In Life, MAL-MEE's Floating Ratio (FR), fa/fu = fa/(1–fa) = (1–fu)/fu = (fu)-1-1 = [(fa)-1 -1]-1, forms a circular, closed, recyclable pattern; Non-Life domains (physics, mathematics, and AI) follow the Golden Ratio (GR), φ = 1 + 1/φ = (1 + √5)/2 = 1.618033…, an irrational open form extending to infinity. The Golden Ratio has been used or related broadly in geometry, the Fibonacci sequence, Lucas number, Penrose tiling, Kepler triangle, spiral galaxies, Golden Spiral, architectural designs, and plant floral patterns.
(2) FR has the fractional form a/b = a/(1–a) = (1 -b)/b, while GR has a/b = (a + b)/a = 1 + b/a.
(3) Both are fractional distribution functions of "1": FR finite, GR infinite.
(4) Rearranging MEE yields fa = 1/[1 + (Dm/D)m] and fu = 1/[1 + (D/Dm)m], forms analogous to probability distributions, Logit, PROBIT, and Fermi–Dirac functions, except those containing Euler's e, limiting real-world biomedical utility.

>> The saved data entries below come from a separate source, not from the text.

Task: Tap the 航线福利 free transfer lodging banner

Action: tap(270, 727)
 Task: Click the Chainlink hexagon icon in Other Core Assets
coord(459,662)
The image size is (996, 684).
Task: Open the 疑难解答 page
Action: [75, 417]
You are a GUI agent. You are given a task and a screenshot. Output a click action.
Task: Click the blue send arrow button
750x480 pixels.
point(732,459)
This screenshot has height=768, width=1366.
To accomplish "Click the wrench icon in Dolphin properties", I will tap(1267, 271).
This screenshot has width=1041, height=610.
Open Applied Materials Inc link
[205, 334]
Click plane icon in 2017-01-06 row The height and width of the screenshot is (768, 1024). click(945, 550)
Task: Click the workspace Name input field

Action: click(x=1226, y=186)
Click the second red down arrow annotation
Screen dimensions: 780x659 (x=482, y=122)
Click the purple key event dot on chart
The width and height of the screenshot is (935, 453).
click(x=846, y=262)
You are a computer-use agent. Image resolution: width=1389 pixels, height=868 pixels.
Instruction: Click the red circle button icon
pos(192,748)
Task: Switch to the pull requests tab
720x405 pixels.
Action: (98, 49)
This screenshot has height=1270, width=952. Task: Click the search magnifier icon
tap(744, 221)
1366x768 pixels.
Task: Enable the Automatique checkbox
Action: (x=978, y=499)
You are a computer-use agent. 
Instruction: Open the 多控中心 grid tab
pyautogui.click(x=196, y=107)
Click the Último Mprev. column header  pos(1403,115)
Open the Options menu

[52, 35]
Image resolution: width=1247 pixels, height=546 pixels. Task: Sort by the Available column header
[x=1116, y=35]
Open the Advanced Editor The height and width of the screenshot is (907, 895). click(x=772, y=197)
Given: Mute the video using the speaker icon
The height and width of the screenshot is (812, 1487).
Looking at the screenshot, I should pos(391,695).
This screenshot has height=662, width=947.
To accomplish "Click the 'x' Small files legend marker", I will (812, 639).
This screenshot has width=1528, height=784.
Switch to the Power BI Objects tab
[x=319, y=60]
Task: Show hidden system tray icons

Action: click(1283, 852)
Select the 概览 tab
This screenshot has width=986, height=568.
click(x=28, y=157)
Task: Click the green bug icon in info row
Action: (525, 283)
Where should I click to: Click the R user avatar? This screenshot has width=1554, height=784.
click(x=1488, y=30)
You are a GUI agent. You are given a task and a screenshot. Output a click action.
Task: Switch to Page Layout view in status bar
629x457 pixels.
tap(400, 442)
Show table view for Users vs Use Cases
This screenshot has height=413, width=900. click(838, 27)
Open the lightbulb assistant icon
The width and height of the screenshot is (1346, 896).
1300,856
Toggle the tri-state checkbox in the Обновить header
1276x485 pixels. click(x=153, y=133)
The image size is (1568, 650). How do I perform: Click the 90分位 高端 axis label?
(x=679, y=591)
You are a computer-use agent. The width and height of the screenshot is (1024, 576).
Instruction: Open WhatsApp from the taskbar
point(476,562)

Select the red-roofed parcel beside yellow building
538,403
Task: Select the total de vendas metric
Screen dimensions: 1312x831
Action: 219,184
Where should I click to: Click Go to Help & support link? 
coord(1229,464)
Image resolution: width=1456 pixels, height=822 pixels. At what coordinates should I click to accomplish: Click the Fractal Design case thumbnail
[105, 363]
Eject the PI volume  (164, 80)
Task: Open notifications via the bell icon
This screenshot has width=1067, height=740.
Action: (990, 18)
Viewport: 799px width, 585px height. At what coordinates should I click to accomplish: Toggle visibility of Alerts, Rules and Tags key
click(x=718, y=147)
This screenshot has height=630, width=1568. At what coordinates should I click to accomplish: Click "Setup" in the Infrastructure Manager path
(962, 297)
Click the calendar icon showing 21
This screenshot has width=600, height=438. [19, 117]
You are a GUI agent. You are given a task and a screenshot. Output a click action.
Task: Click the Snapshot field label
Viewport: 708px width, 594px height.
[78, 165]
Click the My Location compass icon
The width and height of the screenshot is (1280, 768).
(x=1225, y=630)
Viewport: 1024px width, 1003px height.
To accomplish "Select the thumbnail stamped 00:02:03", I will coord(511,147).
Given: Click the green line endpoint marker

Log is often more practical than the Natural Logarithm (Ln).
(5) While Michaelis–Menten, Hill, Henderson–Hasselbalch, Scatchard, Langmuir isotherm, and Hopfield activation functions for neural networks contain no “e”, they are model-specific and not broadly expandable.
(6) MAL-MEE’s Median = 0.5 parallels α = 1/2 in Alfaro’s Fundamental Density Theory and Re(s)=1/2 in the Riemann Zeta Function.
(7) Ratios define relativity, including GR, FR, C14/C12 (time), E/M = C² (Einstein), F/M = a (Newton), and Dm/t1/2 (MAL/physics).
(8) MAL-MEE provides algorithms illustrating competitiveness, exclusivity, symmetry, equilibrium, balance, homeostasis, cooperativity, feedback, visible input/output versus invisible intermediates, pathway, network, and harmony.
These findings indicate that the MAL-Median Unified Theory aligns with major historical conclusions in mathematics and physics.
The MAL-MEE-CIE-DRIE/DOM/UTO-Theory-based approach for general scientific R&D does not represent gradual progress, but rather a new framework that conforms to Nature’s laws and principles, constituting a paradigm shift in numerical digital science for this AI-assisted electronic automation era. Conceptually, the MAL-theory-based top-down R&D approach is opposite to the traditional observation-statistic-based.